Vorliegender Auszug –
+---+
Stationäre Brennstoffzellen nutzen Erdgas effizienter als Heizungen. Aber sie werden nicht vor 2015 marktreif sein.
Ein weltweit einmaliger Praxistest soll eine klimaschonende Alternative zum Kraftwerkstrom und dem heimischen Heizkessel auf den Weg bringen: Im Rahmen des Projekts "Callux" erproben Techniker Brennstoffzellen, die in Wohnhäusern sowohl Strom als auch Heizenergie liefern. Mittlerweile sind 800 Geräte im Feldtest in Betrieb, bis 2012 sollen weitere folgen. Das Bundesbauministerium startete das auch von der Hamburger Umweltbehörde unterstützte Leuchtturmprojekt im September 2008. Einen Großteil der Kosten tragen die Energiekonzerne E.on, EWE, EnBW, MVV und VNG sowie die Heizungshersteller Hexis, Vaillant, Viessmann und der Hamburger Brennstoffzellenentwickler Baxi Innotech.
+---+
Bereitgestellte Daten –
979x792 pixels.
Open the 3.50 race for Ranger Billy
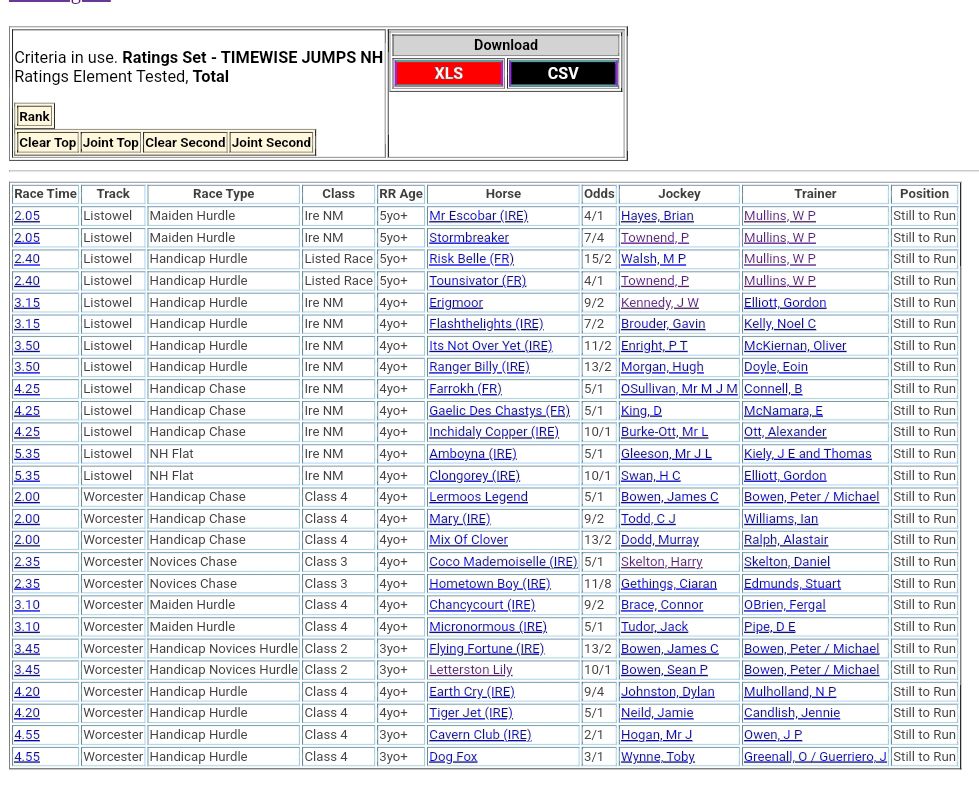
+---+
Gestellte Aufgabe A – Schreiben Sie aus dem Auszug über stationäre Brennstoffzellen den Abschnitt ab, der mit „Ein weltweit einmaliger“ beginnt und mit „Brennstoffzellenentwickler Baxi Innotech.“ endet.
Gestellte Aufgabe B – In welchem Monat und Jahr startete das Bundesbauministerium laut dem Auszug über stationäre Brennstoffzellen das Projekt „Callux“?
Gestellte Aufgabe C – Setzen Sie den Auszug über stationäre Brennstoffzellen im Anschluss an seinen letzten Satz fort.
Die Daten sind hierfür ohne Bedeutung.

Endergebnis A –
Ein weltweit einmaliger Praxistest soll eine klimaschonende Alternative zum Kraftwerkstrom und dem heimischen Heizkessel auf den Weg bringen: Im Rahmen des Projekts "Callux" erproben Techniker Brennstoffzellen, die in Wohnhäusern sowohl Strom als auch Heizenergie liefern. Mittlerweile sind 800 Geräte im Feldtest in Betrieb, bis 2012 sollen weitere folgen. Das Bundesbauministerium startete das auch von der Hamburger Umweltbehörde unterstützte Leuchtturmprojekt im September 2008. Einen Großteil der Kosten tragen die Energiekonzerne E.on, EWE, EnBW, MVV und VNG sowie die Heizungshersteller Hexis, Vaillant, Viessmann und der Hamburger Brennstoffzellenentwickler Baxi Innotech.

Endergebnis B – Im September 2008.

Endergebnis C –
Brennstoffzellenheizgeräte für Eigenheime werden an das Erdgasnetz angeschlossen. Das Gas (der umweltverträglichste fossile Energieträger) wird in einem vorgeschalteten Reformer in Kohlendioxid und Wasserstoff umgewandelt. Der Wasserstoff strömt in die Brennstoffzelle und reagiert dort auf dem Wege der sogenannten kalten Verbrennung mit Luftsauerstoff zu Wasser. Dabei werden Gleichstrom, der über einen Wechselrichter das heimische Stromnetz speist, und Wärme erzeugt. Überschüssige Heizenergie wird im Wassertank gespeichert. Da dies seine Grenzen hat, muss die Brennstoffzelle im Sommer gegebenenfalls ihre Leistung herunterfahren. Nutzer, die viel Wärmeenergie benötigen, profitieren deshalb besonders vom Brennstoffzellengerät.
Durch die gleichzeitige Produktion von Strom und Wärme (Kraft-Wärme-Kopplung) können bis zur Hälfte der CO2-Emissionen im Vergleich mit herkömmlichen Brennwert-Heizgeräten eingespart werden, das zeigte bereits der Feldtest von "Callux". Doch bis zur Marktreife werden noch einige Jahre vergehen, betont Guido Gummert, Geschäftsführer von Baxi Innotech. Das Hamburger Unternehmen entwickelt seit 1994 Brennstoffzellengeräte für Haushalte. Vor 2015, so Gummert, sei ein für Verbraucher attraktiver Preis unter 15 000 Euro kaum zu erreichen. Dieses Preisniveau entspricht in etwa der Alternative Solaranlage plus moderner Brennwert-Heizung.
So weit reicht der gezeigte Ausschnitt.